You can read about the thinking and research that went into this test, but the outcome was the creation of two variations that centered on fear. In Joanna’s words, “From there, we started to bring in much of the page that had already won.” Here’s what changed:
- We revised the hero to more seamlessly connect the new PAS top with the rest of the page.
- We added more proof points, like “4 million towelettes sold.”
- We removed the 4-step “demo” because I wasn’t entirely sure prospects needed to see that in order to buy. It may be worth testing the addition of it later.
- We changed the use case area (i.e., where we wrote about nervous sweating) to a 4-column area. This area didn’t make it into the final version we tested.
The first of the two variations looked like this:
Image via Copyhackers (full-pages of the three variations can be seen here)
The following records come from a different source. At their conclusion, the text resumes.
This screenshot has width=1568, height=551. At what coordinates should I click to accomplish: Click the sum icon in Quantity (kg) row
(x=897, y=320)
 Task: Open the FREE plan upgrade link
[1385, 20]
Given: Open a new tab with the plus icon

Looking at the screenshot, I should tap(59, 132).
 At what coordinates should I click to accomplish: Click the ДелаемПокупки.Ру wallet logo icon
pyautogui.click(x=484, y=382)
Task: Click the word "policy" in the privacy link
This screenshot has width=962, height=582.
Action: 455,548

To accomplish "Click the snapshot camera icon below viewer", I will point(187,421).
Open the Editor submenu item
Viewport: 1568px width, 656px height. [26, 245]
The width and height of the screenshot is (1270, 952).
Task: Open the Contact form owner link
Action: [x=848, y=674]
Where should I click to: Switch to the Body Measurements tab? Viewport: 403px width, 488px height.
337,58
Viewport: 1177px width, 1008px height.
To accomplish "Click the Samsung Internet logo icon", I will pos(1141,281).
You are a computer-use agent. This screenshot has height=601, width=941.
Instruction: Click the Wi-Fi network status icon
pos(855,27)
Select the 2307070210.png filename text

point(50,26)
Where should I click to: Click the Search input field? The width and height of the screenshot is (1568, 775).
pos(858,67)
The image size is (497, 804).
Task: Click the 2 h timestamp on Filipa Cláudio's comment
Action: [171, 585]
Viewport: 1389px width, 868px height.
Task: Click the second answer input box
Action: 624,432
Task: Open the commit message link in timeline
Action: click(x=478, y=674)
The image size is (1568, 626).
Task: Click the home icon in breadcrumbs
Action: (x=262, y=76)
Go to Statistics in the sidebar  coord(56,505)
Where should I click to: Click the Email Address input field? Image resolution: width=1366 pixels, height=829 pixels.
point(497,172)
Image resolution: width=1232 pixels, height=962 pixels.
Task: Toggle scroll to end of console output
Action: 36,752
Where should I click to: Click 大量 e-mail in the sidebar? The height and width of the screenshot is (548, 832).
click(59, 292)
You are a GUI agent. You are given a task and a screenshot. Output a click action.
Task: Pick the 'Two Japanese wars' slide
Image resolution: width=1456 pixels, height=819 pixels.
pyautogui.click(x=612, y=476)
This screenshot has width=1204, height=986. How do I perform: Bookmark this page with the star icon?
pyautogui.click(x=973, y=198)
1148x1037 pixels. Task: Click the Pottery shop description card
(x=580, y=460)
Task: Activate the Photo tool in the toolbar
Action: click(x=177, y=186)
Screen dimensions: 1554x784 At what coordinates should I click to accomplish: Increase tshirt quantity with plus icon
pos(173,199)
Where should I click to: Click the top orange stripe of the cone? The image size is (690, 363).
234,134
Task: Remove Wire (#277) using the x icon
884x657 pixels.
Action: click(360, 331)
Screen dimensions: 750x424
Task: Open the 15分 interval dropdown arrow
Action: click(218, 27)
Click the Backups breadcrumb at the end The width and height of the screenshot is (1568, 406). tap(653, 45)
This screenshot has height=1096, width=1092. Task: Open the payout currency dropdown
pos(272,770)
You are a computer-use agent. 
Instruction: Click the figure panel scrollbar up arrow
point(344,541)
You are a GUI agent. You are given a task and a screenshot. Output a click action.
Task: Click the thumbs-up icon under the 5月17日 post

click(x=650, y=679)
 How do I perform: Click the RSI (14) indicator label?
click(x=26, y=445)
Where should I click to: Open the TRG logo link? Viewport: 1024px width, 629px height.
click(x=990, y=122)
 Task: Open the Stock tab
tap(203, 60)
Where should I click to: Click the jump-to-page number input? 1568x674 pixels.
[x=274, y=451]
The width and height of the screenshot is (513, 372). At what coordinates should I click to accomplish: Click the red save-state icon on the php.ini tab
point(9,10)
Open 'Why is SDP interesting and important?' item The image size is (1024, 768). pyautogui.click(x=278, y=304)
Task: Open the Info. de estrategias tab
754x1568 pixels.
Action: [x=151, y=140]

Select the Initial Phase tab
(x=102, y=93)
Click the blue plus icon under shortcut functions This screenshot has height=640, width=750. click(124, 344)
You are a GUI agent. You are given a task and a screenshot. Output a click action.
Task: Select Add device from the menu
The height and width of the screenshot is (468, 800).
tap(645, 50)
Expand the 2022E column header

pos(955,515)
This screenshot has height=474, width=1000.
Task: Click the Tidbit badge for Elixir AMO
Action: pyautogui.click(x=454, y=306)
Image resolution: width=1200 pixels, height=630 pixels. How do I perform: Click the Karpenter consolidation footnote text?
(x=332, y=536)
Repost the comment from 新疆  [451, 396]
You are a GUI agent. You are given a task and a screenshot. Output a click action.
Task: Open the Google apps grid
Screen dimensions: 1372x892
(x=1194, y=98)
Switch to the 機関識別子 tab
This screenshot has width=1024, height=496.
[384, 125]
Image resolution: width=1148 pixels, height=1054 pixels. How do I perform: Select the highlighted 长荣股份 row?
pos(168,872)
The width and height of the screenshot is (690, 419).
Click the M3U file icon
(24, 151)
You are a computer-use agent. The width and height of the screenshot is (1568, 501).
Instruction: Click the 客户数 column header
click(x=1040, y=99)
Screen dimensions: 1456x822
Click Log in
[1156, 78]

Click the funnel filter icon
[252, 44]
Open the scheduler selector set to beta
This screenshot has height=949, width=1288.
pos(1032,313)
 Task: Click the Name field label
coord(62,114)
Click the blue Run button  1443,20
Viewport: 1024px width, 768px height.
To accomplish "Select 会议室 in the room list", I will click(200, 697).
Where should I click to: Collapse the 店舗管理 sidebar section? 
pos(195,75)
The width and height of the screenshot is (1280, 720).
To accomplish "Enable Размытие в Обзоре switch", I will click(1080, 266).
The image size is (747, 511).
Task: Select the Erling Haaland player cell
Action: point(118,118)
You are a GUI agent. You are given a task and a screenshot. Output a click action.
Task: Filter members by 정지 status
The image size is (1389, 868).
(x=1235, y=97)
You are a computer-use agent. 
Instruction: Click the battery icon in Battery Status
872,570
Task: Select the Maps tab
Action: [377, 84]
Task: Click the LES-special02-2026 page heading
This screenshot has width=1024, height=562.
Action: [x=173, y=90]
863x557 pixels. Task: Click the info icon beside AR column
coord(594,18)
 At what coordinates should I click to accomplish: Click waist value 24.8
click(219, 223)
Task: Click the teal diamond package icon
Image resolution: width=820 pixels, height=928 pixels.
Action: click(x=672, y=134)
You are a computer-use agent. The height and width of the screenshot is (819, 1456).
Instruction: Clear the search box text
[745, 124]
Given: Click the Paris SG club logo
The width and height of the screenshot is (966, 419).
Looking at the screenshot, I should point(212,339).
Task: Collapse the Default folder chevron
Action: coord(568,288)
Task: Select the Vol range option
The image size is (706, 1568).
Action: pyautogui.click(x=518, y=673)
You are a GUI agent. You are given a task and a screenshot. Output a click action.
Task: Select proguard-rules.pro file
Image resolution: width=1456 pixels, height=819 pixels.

- Variation B (PAS, woman) produced a paid lift of 49%, with 99% confidence
- Variation C (PAS, man) produced a paid lift of 46%, with 99% confidence
And remember, that was tested against a page that had already achieved a 108% lift in revenue.
Walking the Line
Going the way of confrontation, antagonism, and pain is dangerous work. Walking the fear line in marketing demands two non-negotiable ingredients: first, the hell you’re offering salvation from has to be real and, second, so does the salvation your product is offering.
When those two come together, jabbing your audience over and over until they get so uncomfortable they have no other choice but to click isn’t only effective — it’s an act of genuine kindness. Just be sure to use the power of confrontation wisely; otherwise, you may find yourself with an uncomfortable confrontation all your own.